Brown was afraid that a home filled with men might arouse suspicion to outsiders, so he request that his wife join him. Brown's wife, Mary Ann, was much too busy at home, so she sent her daughter-in-law, Martha, Oliver's 17-year-old wife, and her 16-year-old daughter Annie.
They arrived in mid-July. Annie and Martha served as the cook and housekeepers for the Provisional Army of the United States. They found one woman who lived down the road particularly bothersome. Annie said that one day, while she and her father were out, the nosy neighbor peeked inside and saw one of the Negro recruits. "We were in constant fear that she was either a spy or would betray us. It was like standing on a powder magazine, after a slow match had been lighted."
Throughout the summer, men secretly gathered at the farm in preparation for the attack. To neighbors, everything seemed normal. But in the attic of Kennedy Farm, Brown's army was hiding, waiting for the leader to finalize his plans.
John Kagi, in Chambersburg, sent a shipment of rifles, pikes, and pistols to the farm, in boxes marked "Hardware and Castings."

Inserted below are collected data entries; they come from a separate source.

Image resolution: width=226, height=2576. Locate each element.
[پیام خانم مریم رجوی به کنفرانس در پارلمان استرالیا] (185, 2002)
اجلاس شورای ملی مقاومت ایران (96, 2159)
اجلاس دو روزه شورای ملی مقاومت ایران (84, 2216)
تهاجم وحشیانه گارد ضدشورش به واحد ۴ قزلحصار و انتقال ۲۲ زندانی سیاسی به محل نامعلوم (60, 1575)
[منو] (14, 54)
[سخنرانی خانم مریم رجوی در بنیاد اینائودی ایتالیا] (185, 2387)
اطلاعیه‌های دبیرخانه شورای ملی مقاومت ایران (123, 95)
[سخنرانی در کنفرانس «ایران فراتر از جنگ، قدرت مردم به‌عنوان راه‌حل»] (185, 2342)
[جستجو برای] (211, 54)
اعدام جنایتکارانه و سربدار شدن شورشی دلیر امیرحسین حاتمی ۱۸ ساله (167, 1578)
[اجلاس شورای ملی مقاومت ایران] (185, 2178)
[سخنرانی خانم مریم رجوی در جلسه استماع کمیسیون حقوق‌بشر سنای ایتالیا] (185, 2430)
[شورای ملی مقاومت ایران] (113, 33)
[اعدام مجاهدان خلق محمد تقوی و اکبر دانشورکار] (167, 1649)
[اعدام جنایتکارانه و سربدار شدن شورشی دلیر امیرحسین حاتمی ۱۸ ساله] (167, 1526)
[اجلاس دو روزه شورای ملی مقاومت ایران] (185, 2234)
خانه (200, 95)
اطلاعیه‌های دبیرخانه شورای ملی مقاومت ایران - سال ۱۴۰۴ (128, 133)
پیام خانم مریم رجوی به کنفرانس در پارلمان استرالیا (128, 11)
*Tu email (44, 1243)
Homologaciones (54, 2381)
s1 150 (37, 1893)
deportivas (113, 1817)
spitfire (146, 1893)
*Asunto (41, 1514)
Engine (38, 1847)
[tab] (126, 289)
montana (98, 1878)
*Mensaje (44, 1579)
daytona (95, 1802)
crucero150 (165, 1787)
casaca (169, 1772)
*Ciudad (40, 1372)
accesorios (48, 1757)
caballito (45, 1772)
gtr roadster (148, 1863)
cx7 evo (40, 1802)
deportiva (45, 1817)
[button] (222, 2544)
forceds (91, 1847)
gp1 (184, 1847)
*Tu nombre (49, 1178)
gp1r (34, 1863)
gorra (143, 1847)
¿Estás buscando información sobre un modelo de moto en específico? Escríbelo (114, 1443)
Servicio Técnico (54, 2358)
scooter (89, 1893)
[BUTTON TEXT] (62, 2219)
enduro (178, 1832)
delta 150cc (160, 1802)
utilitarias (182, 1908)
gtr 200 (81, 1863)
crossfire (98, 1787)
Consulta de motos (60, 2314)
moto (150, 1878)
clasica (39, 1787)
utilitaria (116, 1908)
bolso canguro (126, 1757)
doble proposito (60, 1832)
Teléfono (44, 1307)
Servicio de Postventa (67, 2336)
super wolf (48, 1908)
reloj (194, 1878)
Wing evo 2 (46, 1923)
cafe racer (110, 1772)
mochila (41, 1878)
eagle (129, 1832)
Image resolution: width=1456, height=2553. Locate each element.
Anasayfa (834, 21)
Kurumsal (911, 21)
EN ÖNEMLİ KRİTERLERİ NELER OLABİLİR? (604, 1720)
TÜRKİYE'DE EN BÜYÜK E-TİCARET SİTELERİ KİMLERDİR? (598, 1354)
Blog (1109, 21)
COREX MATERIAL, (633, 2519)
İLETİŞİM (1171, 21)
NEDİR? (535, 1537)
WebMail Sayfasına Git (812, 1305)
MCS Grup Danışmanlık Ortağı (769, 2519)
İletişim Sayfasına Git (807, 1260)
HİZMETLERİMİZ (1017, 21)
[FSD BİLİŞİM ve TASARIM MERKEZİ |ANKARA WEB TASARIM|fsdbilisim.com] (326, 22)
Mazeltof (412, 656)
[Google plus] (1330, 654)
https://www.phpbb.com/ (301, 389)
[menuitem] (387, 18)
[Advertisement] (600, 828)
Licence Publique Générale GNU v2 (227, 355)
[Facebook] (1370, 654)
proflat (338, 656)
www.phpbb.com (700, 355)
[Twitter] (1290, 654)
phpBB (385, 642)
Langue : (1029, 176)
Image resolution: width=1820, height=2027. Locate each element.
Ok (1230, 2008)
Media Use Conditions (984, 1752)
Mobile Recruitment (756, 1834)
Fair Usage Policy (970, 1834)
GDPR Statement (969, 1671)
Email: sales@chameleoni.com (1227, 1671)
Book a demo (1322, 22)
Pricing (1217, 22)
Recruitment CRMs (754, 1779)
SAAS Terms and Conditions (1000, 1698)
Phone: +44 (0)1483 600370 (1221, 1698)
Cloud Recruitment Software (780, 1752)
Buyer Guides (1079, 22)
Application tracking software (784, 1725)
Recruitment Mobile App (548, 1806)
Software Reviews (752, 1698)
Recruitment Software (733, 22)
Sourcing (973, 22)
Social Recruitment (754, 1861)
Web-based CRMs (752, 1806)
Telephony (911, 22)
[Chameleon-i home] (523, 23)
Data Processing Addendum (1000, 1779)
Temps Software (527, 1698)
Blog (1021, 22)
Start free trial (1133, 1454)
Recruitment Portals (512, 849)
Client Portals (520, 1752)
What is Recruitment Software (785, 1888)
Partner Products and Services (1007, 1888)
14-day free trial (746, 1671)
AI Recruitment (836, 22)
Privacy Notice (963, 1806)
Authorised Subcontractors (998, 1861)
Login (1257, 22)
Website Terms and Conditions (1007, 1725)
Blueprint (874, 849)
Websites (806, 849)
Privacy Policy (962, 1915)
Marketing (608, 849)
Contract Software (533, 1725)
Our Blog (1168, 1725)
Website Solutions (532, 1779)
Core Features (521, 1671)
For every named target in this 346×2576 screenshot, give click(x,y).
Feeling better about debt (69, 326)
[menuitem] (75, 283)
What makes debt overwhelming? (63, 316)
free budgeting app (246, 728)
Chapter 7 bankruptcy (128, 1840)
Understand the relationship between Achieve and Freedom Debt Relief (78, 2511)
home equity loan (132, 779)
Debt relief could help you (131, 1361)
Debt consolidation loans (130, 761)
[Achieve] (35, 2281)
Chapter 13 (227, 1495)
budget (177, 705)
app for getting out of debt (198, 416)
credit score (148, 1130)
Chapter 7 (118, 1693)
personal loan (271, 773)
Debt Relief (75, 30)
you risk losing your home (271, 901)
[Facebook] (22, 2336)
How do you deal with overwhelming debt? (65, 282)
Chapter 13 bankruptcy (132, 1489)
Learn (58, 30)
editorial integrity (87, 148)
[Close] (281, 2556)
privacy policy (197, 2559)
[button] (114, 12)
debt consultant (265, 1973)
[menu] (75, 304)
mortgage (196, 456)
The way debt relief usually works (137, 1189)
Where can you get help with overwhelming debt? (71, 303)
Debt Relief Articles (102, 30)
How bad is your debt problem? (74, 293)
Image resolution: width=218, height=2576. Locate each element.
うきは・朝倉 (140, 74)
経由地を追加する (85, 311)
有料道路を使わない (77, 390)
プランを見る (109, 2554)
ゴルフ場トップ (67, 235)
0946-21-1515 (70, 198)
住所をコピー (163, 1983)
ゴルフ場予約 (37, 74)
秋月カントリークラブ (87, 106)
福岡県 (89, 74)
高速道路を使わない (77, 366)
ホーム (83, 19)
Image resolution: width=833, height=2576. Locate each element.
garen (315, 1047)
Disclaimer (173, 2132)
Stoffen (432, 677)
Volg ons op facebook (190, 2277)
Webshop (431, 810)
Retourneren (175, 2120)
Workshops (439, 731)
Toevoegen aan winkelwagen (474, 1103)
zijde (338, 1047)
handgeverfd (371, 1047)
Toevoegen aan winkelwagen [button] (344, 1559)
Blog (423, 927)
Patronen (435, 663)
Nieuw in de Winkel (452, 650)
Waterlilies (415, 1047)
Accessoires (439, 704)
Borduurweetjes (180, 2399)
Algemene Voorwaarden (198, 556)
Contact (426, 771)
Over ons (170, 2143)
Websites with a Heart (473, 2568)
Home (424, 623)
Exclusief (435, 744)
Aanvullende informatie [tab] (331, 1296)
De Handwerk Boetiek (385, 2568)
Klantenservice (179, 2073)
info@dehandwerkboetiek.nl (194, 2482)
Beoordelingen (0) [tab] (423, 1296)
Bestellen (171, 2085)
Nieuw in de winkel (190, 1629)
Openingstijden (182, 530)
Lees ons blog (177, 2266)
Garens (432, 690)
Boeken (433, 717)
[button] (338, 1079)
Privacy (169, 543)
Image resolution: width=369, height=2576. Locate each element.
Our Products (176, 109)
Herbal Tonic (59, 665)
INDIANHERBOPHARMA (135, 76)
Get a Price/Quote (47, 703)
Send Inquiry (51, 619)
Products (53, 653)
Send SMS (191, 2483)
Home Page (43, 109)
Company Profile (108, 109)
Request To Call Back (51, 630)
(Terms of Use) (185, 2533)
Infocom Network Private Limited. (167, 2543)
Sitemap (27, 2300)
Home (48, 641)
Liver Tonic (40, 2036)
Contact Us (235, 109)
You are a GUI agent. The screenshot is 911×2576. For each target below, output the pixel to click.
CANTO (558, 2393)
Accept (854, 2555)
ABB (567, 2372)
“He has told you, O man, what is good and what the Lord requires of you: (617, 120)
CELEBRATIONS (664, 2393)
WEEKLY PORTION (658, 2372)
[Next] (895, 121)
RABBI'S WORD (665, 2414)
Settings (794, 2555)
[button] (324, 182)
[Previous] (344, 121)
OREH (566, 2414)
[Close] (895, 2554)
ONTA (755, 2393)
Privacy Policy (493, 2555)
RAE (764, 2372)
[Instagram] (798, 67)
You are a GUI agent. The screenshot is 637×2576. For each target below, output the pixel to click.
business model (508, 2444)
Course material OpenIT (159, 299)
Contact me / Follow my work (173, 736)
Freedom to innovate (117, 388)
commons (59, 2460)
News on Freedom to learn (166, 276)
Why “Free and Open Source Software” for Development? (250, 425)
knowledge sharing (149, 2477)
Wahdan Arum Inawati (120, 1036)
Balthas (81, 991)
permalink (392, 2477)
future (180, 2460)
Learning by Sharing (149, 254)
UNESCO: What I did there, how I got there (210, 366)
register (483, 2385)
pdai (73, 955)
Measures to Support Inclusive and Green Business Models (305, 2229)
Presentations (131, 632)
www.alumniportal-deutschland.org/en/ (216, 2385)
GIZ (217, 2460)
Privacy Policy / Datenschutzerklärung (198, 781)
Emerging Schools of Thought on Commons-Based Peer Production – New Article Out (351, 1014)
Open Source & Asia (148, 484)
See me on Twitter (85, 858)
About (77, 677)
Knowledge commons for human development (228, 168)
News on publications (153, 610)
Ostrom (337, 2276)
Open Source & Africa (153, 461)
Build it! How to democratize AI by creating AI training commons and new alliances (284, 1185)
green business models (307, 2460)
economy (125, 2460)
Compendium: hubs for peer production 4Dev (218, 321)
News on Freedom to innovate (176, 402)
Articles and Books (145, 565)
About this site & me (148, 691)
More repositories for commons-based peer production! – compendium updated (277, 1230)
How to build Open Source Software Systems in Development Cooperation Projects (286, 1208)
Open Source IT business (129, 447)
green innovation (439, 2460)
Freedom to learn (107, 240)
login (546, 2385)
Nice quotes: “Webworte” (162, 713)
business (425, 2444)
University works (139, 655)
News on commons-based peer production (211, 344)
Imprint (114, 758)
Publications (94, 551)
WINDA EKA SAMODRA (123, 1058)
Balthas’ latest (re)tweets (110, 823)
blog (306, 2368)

In late September, as it grew closer to the time of attack, Annie and Martha were sent back home, to North Elba, and the men made their final preparations. There were twenty-one members of the army hidden in the attic loft. Brown and his followers spent some 3 1/2 months at Kennedy Farm in the summer of 1859.
Life at the Farm grated on the men's nerves. In order to keep a low local profile, the men had to stay inside all day, cooped up in two buildings, playing checkers, reading, polishing their rifles, wrote letters home, and, of course, arguing. They drilled frequently, studying a military manual on guerrilla warfare. At night, they went outside for fresh air and exercise.
On the evening of October 16, 1859, Brown and his men left Kennedy Farm and marched toward Harpers Ferry. Marines would later search the farm, finding documents revealing Brown's Northern benefactors, "The Secret Six," fueling Southern fears of a full-scale Northern conspiracy.
In the late 40s, the National Negro Elks purchased it when Reverend Leonard W. Curlin, a Hagerstown Elk, persuaded the Tri-State Elks Lodge of its worth. These men hoped that they could restore the house and turn it into a museum and shrine for John Brown. But that wasn't in their future. Funds came in slowly and eventually the Elks couldn't maintain the property and sold it.
Private developer, South T. Lynn, bought and restored the Farm to its 1859 appearance with the help of a historic architect from the National Park Service.
The Federal Government has since deemed the house a National Historic Landmark. The old farmhouse has been completely restored. The Kennedy Farm is located at 2406 Chestnut Grove Road, Sharpsburg, Maryland.